Response to systemic therapy in fumarate hydratase-deficient renal cell carcinoma.

Fumarate hydratase-deficient (FHdef) renal cell carcinoma (RCC) is a rare entity associated with the hereditary leiomyomatosis and RCC syndrome with no standard therapy approved. The aim of this retrospective study was to evaluate the efficacy of different systemic treatments in this population. We performed a multicentre retrospective analysis of Fhdef RCC patients to determine the response to systemic treatments. The endpoints were objective response rate (ORR), time-to-treatment failure (TTF), and overall survival (OS). The two latter were estimated using the Kaplan-Meier method. Twenty-four Fhdef RCC patients were identified, and 21 under systemic therapy were included in the analysis: ten received cabozantinib, 14 received sunitinib, nine received "other antiangiogenics" (sorafenib, pazopanib, and axitinib), three received erlotinib-bevacizumab (E-B), three received mTOR inhibitors, and 11 received immune checkpoint blockers (ICBs). ORR for treatments were 50% for cabozantinib, 43% for sunitinib, 63% for "other antiangiogenics," and 30% for E-B, whereas ORR was 0% for mTOR inhibitors and 18% for ICBs. The median TTF (mTTF) was significantly higher with antiangiogenics (11.6 months) than with mTOR inhibitors (4.4 months) or ICBs (2.7 months). In the first-line setting, antiangiogenics presented a higher ORR compared with nivolumab-ipilimumab (64% versus 25%) and a significantly superior mTTF (11.0 months vs 2.5 months; p = 0.0027). The median OS from the start of the first systemic treatment was 44.0 months (95% confidence interval: 13.0-95.0). We report the first European retrospective study of Fhdef RCC patients treated with systemic therapy with a remarkably long median OS of 44.0 months. Our results suggest that antiangiogenics may be superior to ICB/mTOR inhibitors in this population.

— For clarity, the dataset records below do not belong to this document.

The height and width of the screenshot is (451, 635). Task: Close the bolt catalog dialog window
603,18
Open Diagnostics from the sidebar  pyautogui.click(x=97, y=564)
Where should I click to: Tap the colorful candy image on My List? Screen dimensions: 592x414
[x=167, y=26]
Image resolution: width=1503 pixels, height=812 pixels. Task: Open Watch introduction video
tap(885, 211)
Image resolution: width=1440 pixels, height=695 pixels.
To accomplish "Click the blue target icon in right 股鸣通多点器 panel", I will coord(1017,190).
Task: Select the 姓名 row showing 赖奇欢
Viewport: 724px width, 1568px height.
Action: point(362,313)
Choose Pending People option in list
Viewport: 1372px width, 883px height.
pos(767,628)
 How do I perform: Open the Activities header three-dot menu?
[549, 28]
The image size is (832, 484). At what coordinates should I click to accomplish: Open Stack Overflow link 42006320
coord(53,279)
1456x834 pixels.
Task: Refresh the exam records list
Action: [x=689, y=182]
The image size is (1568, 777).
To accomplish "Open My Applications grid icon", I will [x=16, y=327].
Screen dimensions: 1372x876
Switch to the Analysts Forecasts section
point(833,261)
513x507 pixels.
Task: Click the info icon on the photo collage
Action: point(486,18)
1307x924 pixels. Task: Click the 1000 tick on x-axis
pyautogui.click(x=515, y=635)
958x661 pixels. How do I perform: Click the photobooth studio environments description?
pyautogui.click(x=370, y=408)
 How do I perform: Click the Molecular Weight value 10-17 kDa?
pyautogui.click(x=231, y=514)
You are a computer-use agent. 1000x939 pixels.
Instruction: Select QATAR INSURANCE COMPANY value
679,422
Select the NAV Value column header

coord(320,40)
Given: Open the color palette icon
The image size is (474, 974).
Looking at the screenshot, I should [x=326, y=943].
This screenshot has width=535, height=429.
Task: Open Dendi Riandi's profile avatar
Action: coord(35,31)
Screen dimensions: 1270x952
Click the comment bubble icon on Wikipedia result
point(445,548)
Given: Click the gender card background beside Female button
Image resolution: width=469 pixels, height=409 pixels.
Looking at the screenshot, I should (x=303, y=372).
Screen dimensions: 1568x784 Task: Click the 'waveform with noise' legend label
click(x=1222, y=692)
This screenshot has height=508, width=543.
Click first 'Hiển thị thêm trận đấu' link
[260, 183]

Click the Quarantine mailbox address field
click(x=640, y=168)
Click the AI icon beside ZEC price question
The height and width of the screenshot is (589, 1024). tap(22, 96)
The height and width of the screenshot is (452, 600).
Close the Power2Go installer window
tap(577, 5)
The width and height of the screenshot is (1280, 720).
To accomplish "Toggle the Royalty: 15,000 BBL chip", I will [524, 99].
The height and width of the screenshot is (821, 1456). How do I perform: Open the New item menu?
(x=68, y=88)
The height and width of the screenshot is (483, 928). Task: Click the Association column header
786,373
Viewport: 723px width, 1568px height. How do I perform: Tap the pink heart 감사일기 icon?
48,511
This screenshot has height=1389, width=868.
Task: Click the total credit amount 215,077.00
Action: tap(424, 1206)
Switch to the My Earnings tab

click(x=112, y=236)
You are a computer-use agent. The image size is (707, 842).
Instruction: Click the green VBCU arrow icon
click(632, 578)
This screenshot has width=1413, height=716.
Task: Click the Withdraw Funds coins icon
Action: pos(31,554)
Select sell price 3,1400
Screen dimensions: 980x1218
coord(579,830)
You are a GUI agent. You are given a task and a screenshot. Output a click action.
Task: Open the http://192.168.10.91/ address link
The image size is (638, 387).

Copyright © 2021. Published by Elsevier Ltd.

Conflict of interest statement E.C. has acted as a consultant and participated in advisory boards for Ipsen, BMS, Sanofi, and Tesaro et Pfizer. L.Cr. received honoraria from Janssen, Astellas, and Ipsen; and participated in advisory/consultancy for Ipsen, Janssen, and Astellas; and has received travel fees from Pfizer, Astellas, Ipsen, Novartis, and BMS. B.L. has acted as consultant and participated in advisory boards for and received travel support for participation in medical meetings from Sanofi, BMS, Bayer, Janssen, Pfizer, Novartis, and Merck. C.T. has participated in advisory boards from BMS, Pfizer, Pfizer, Ipsen, MSD, Astellas, Janssen, AstraZeneca, Merck, and Sanofi; has received travel fees from Pfizer, Sanofi, and AstraZeneca; and has received funding from AstraZeneca and Sanofi. G.V. reports consulting and advisory services and speaking/writing engagements for Pfizer, Novartis, Bayer, Merck, Roche, Ipsen, Astellas, Bristol-Myers Squibb, and MSD and research fees from Roche, Ipsen, and Pfizer outside the submitted work. C.S. received personal fees from Sanofi and BMS, as well as grants from Astellas, Pfizer and Ipsen, outside the submitted work. B.E. received grants from BMS, Novartis, and AVEO and personal fees from BMS, Aveo, Ipsen, Pfizer, Oncorena, Immunicum, Novartis, and Roche. L.A. received grants and honoraria from Pfizer, Novartis, BMS, Ipsen, Roche, AstraZeneca, Amgen, Astellas, Exelixis, Corvus Pharmaceuticals, Peloton therapeutics, MSD, and Merck, outside the submitted work. The rest of authors declare no conflicts of interest.